Glas noted that textile manufacturers are considered an “essential” industry in the United States due to the many consumer, military and industrial products that they manufacture, including PPE and textile and apparel products for the military. The U.S. textile industry supplies more than 8,000 different textile products for the U.S. military alone, she noted.

The pandemic created unprecedented demand destruction for apparel and textiles. Billions of dollars of orders for fiber, yarn and fabric were cancelled last year as retail shopping outlets were closed for many months and then operated at reduced capacity.

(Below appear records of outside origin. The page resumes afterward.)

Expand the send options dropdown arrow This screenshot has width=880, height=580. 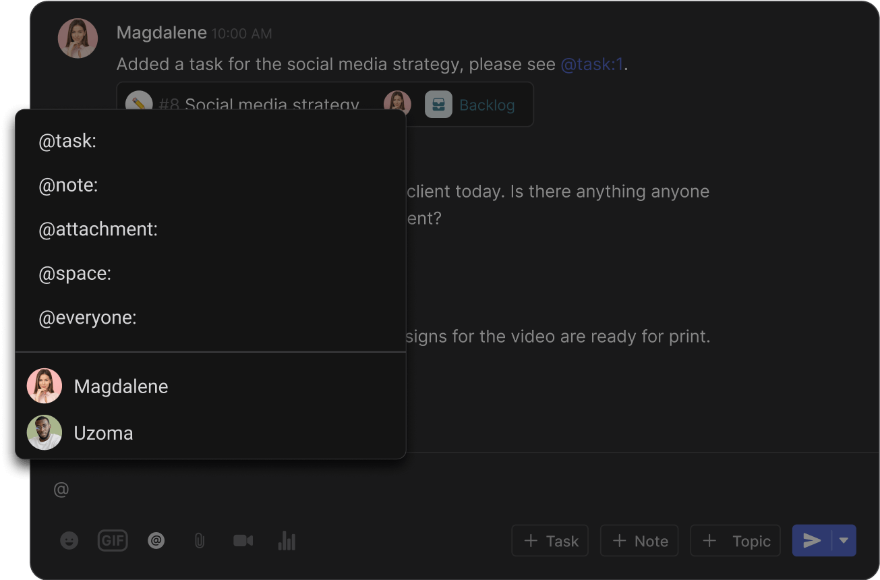click(844, 540)
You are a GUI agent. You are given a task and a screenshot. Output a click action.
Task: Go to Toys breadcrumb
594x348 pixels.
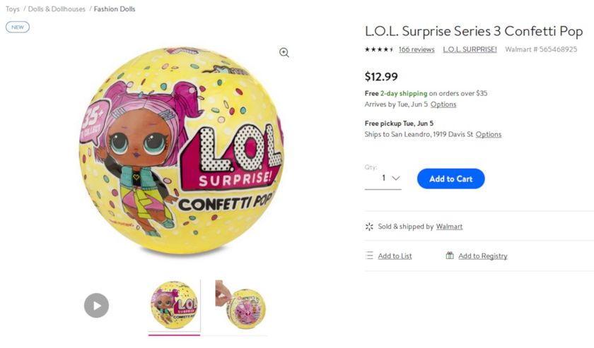click(13, 9)
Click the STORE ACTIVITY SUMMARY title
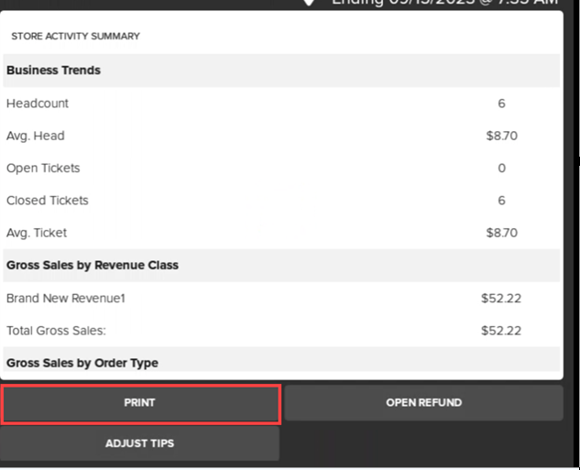 (x=75, y=37)
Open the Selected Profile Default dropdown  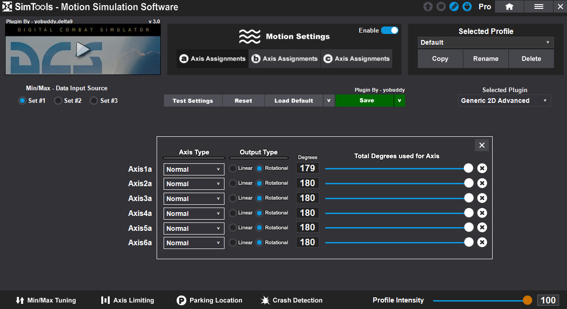pyautogui.click(x=486, y=42)
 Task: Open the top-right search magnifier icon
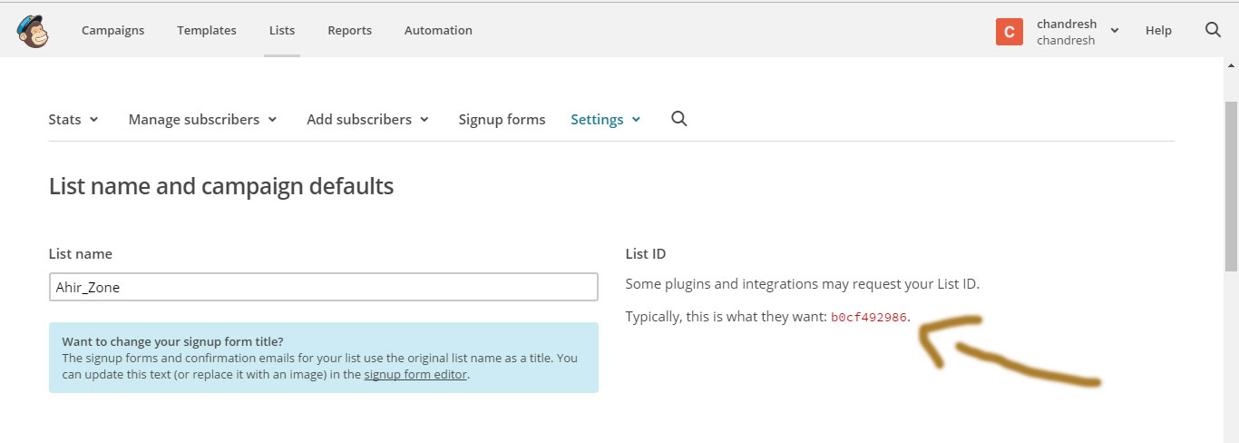[1213, 30]
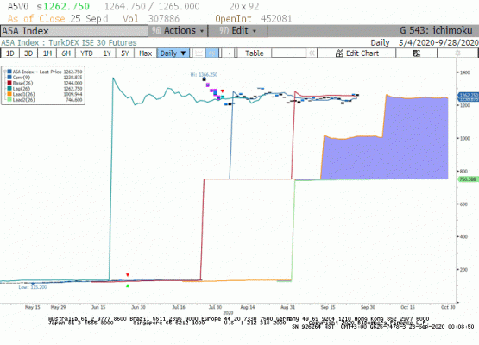Click the Lead1(26) orange legend swatch
The height and width of the screenshot is (345, 479).
(x=9, y=94)
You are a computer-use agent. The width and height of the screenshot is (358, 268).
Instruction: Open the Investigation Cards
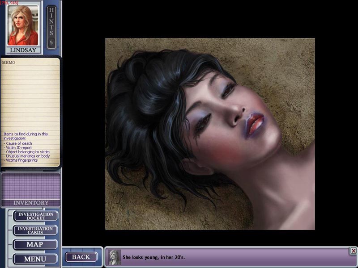35,230
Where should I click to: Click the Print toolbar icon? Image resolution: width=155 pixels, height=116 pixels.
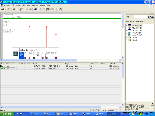tap(14, 9)
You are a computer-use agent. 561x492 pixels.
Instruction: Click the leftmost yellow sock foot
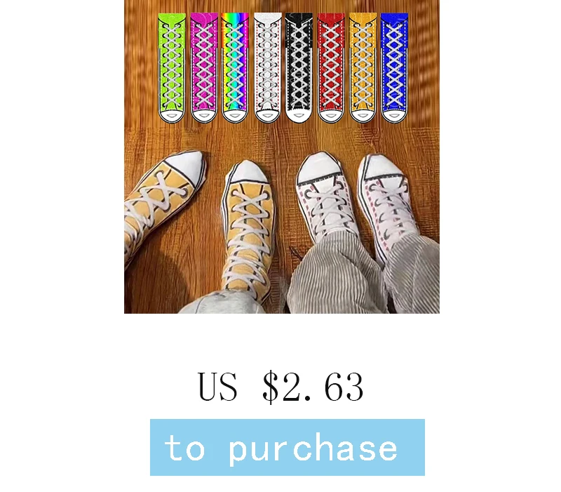click(x=161, y=201)
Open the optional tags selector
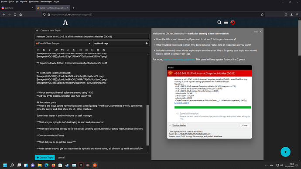301x169 pixels. pyautogui.click(x=121, y=43)
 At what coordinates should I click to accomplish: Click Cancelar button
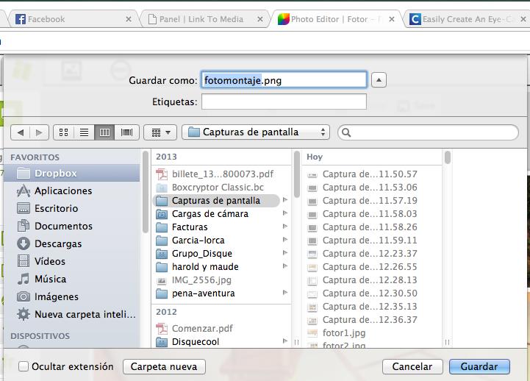(x=412, y=366)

“This historic downturn in demand led to many U.S. textile manufacturers operating at barely 10 percent of existing capacity beginning in March 2020,” Glas said. “The collapse in demand has been felt throughout the supply chain, including very acutely among small manufacturers. These grim statistics lead to the conclusion that U.S. textile manufacturers have suffered as much as any single segment of the U.S. economy because of the COVID crisis.”

Noting the country’s long-term ability to make PPE in the United States depends on the overall health of a strong domestic textile industry, Glas said, “We must use all the tools necessary to ensure this small-business-heavy manufacturing sector and other key sectors survive and thrive long after this crisis is over.”

Glas said as the current crisis subsides, “rational federal policies are once again needed to ensure a stable overall environment where small businesses can compete and thrive, and targeted initiatives are required to ensure that domestic supply chains for critical materials, such as PPE, exist in the United States.”

She detailed five key policy recommendations supported by 20 trade associations and labor groups, representing the entire domestic supply chain aimed at strengthening the integrated U.S. textile sector.

Glas urged the government to strengthen Buy American procurement rules, provide funding assistance for companies to reconstitute domestic supply chains important to U.S. national and healthcare security, key contracting reforms, streamline the Small Business Administration loan application process and provide additional funding for workforce training.

“We are pleased that the President’s Build Back Better initiative outlines the importance of having stronger domestic manufacturing supply chains,” Glas said. “In January, President Biden issued an Executive Order to identify ways to strengthen Buy American rules. For our industry, it is essential that we couple these Executive Orders with legislation that ensures our supply chain is resilient and significantly stronger as we confront the next crisis.”

She said without strong federal government policies to incentivize this production chain long term, including domestic procurement requirements and other production investments, “our industry fears that this opportunity to onshore the domestic PPE supply chain will be lost forever.”

“We simply cannot let that happen–this is a serious public health security and national security issue,” she said. “Your continued leadership to find ways to bolster the small business industrial base is essential to improving the resiliency and global competitiveness of the U.S. textile industry and the overall industrial base.”